Lo salvaje, a priori, desde la mirada humana, es eso allá afuera de uno, hasta que, de repente, no está tan fuera de uno. Y tan solo basta un de repente más para reconocerlo en uno. Lo salvaje, Burton mediante, no nos dice que también somos eso, nos subraya que —ante todo— somos eso, y también todo lo demás, que nos camufla, pero lo salvaje siempre está ahí sabiendo que de un momento a otro vamos a volver a ese estado “natural”.

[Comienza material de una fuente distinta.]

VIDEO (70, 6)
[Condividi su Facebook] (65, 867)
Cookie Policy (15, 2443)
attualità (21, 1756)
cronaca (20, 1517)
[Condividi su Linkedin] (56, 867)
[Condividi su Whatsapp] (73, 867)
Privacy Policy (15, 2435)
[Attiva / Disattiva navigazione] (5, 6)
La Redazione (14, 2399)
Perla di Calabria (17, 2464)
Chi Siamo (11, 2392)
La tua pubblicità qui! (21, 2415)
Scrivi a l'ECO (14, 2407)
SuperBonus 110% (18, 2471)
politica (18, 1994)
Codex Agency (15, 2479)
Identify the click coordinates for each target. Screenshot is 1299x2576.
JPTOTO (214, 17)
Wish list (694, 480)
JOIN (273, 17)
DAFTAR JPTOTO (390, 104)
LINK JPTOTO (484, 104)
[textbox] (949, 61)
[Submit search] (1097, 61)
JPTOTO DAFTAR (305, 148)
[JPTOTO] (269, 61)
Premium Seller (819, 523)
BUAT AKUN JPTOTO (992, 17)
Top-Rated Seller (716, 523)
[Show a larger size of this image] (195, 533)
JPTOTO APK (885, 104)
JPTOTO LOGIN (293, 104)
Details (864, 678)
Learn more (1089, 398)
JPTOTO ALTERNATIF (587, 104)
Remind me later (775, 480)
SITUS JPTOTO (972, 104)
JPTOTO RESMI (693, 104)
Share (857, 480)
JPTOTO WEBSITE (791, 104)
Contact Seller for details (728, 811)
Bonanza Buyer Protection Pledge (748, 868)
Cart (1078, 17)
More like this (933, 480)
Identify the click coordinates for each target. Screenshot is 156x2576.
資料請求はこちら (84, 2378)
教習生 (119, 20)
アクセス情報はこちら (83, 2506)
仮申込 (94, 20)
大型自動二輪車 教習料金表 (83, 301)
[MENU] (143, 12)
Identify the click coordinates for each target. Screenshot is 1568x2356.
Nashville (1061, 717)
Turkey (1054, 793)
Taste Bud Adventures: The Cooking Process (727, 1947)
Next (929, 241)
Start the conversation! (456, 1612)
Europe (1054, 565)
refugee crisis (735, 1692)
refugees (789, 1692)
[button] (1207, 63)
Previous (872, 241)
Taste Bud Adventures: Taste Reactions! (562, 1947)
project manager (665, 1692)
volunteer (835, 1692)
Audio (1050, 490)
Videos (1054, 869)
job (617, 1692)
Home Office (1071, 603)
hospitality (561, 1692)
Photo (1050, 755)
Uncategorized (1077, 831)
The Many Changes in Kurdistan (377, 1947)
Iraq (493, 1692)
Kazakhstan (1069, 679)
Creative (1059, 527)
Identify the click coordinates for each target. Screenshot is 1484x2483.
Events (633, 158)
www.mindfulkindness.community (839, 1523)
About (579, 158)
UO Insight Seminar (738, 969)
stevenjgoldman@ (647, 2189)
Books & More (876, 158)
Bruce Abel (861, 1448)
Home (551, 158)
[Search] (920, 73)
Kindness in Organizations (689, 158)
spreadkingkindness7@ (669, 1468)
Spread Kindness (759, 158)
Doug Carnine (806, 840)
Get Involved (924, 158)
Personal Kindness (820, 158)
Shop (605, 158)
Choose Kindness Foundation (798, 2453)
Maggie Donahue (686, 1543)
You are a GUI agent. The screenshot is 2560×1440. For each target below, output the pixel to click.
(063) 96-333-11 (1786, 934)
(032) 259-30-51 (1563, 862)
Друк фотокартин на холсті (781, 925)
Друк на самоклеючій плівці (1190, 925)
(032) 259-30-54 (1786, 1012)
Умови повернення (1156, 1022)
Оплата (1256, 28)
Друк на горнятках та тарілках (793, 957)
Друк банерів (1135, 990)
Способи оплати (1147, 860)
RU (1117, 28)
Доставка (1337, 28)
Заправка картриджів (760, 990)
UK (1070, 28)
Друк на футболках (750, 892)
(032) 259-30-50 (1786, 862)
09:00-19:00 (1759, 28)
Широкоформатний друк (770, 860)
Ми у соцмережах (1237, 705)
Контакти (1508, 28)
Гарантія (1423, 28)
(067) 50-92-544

La artista, que jamás se desentiende de su hábitat y hace pintura y gracia del Litoral, juega en el borde: ¿y si la naturaleza y eso que mal llamamos desastres naturales fueran la verdadera civilización? Miro la obra de Burton y reconozco una pulsión que domestico a diario (o me domestica a mí para ser parte del mundo): ¿y si la civilización no tuviera nada que ver con el orden humano, sino con el orden divino? El orden divino es desordenador por excelencia. Sí, puedo decir que el relámpago avisa que viene el trueno, la nube oscura nos advierte la tormenta. Sabemos leer esas señales, pero no podemos con otras que espejan lo mismo en nuestro lenguaje, en nuestras escenas de la vida cotidiana. Lo que nos complica aún más para comprender la otra pauta del orden divino: cuéntale a Dios tus planes y jugará a los dados con ellos. Eso es un orden pero su final es la improvisación total para nuestra posición, es el caos. En cuanto uno cree entender el lenguaje del cielo y de las señales, todo se desbarata. El desbarate nos pone salvajes. La realidad es salvaje. Cuéntale a Dios tus planes y él hará lo único que hace desde el principio: desordenar. Batir los dados, ponerlos a chocar, lanzarlos sobre la mesa, big bang y escala servida. Big bang y la obra de Mildred Burton, pero también su vida.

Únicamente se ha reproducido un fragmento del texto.